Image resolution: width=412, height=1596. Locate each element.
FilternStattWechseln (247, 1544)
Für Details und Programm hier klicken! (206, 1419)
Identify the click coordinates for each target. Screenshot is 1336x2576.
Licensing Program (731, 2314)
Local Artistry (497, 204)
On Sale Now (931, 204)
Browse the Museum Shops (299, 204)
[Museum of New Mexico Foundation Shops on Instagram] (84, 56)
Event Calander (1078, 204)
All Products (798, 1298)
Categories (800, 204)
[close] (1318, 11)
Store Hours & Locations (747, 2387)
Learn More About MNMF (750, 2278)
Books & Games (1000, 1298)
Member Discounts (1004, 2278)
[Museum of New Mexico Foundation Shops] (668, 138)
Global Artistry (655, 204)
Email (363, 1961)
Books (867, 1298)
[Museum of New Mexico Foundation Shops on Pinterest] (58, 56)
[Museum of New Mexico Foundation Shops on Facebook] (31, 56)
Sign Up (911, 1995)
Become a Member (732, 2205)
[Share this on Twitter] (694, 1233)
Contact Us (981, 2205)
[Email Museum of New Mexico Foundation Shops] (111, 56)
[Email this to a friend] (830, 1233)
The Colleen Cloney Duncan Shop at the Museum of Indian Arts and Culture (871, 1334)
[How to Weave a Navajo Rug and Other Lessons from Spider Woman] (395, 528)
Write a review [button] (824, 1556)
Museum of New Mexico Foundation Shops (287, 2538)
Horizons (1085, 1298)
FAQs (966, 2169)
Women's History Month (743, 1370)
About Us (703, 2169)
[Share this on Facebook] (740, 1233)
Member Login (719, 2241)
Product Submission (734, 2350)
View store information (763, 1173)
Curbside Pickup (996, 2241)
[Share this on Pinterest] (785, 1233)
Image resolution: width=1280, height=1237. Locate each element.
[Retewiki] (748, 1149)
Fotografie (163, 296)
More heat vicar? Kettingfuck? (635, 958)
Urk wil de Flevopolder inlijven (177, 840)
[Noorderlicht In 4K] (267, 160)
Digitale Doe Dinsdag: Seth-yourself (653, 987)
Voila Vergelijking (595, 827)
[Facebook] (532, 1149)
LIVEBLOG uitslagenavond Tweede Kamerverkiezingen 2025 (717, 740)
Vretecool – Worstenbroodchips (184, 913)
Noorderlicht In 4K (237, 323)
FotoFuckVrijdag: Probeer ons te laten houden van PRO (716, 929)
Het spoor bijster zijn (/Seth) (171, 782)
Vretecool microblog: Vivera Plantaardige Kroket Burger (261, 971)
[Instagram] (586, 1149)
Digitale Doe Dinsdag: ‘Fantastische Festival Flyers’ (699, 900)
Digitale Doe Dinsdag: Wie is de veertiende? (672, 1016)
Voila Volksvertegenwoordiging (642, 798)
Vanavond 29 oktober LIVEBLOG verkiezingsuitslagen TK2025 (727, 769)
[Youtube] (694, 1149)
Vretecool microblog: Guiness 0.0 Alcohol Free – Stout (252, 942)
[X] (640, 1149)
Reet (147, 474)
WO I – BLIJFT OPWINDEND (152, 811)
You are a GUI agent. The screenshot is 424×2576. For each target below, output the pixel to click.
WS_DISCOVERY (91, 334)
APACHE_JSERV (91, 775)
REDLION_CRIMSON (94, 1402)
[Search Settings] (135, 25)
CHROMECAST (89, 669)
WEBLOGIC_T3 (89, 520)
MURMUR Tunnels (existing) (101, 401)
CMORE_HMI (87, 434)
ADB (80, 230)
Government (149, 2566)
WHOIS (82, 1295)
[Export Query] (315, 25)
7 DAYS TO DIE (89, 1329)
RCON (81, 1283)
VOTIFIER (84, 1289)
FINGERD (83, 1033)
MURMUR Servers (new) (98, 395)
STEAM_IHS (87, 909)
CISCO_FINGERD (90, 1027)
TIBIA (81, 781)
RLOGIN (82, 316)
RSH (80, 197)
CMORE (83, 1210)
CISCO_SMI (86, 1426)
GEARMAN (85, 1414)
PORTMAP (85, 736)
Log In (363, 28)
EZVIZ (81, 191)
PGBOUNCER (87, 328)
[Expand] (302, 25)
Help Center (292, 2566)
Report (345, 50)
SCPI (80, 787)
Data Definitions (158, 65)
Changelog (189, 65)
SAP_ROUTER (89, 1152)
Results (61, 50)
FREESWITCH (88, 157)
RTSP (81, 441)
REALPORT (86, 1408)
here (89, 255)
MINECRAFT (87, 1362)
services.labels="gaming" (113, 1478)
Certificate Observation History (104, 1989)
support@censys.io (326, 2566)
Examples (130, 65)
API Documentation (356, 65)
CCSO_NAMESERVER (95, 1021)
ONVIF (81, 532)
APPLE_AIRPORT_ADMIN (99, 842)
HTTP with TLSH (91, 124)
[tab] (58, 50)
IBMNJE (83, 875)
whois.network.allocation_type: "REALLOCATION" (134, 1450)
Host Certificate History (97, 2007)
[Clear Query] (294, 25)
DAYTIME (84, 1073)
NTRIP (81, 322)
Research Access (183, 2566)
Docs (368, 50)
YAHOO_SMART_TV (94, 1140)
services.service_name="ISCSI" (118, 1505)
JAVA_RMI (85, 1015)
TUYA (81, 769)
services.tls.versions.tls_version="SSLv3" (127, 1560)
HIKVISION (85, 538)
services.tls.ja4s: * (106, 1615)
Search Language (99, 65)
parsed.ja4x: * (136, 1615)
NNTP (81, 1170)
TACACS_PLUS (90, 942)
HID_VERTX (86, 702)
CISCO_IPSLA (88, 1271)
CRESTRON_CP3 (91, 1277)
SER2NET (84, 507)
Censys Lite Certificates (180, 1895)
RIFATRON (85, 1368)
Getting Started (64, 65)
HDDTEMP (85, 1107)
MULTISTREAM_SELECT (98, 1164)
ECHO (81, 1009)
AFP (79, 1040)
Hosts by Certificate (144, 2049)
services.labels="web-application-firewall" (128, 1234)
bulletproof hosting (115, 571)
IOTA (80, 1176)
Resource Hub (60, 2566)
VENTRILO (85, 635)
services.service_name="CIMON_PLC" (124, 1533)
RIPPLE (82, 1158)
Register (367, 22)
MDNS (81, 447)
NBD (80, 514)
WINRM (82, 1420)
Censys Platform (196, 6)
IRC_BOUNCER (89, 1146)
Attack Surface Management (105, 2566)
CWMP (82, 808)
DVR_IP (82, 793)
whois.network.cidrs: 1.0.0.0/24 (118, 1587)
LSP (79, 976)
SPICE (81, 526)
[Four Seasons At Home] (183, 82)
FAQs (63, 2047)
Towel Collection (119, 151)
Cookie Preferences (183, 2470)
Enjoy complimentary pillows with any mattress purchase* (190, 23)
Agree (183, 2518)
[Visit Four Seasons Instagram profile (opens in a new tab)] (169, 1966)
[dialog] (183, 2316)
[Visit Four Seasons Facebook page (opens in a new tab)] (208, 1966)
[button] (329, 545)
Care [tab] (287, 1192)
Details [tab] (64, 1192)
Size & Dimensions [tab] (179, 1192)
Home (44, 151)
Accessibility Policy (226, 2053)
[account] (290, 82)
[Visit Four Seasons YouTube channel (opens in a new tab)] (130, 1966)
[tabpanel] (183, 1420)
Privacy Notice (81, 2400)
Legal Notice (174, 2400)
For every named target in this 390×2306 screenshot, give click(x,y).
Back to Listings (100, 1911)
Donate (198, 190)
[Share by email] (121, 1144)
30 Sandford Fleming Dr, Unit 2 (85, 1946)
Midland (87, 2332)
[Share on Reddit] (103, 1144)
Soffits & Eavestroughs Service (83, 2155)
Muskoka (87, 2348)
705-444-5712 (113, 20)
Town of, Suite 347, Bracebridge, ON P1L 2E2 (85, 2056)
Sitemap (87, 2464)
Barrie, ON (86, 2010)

· · · · · · ·

▸ **ASSIGNMENT**: Looking at the entries above, can you reproduce exactly the lines from the one that holds "CISCO_FINGERD (90, 1027)" through the one that holds "TUYA (81, 769)", and only those?

▸ **ANSWER**:
CISCO_FINGERD (90, 1027)
TIBIA (81, 781)
RLOGIN (82, 316)
RSH (80, 197)
CMORE (83, 1210)
CISCO_SMI (86, 1426)
GEARMAN (85, 1414)
PORTMAP (85, 736)
Log In (363, 28)
EZVIZ (81, 191)
PGBOUNCER (87, 328)
[Expand] (302, 25)
Help Center (292, 2566)
Report (345, 50)
SCPI (80, 787)
Data Definitions (158, 65)
Changelog (189, 65)
SAP_ROUTER (89, 1152)
Results (61, 50)
FREESWITCH (88, 157)
RTSP (81, 441)
REALPORT (86, 1408)
here (89, 255)
MINECRAFT (87, 1362)
services.labels="gaming" (113, 1478)
Certificate Observation History (104, 1989)
support@censys.io (326, 2566)
Examples (130, 65)
API Documentation (356, 65)
CCSO_NAMESERVER (95, 1021)
ONVIF (81, 532)
APPLE_AIRPORT_ADMIN (99, 842)
HTTP with TLSH (91, 124)
[tab] (58, 50)
IBMNJE (83, 875)
whois.network.allocation_type: "REALLOCATION" (134, 1450)
Host Certificate History (97, 2007)
[Clear Query] (294, 25)
DAYTIME (84, 1073)
NTRIP (81, 322)
Research Access (183, 2566)
Docs (368, 50)
YAHOO_SMART_TV (94, 1140)
services.service_name="ISCSI" (118, 1505)
JAVA_RMI (85, 1015)
TUYA (81, 769)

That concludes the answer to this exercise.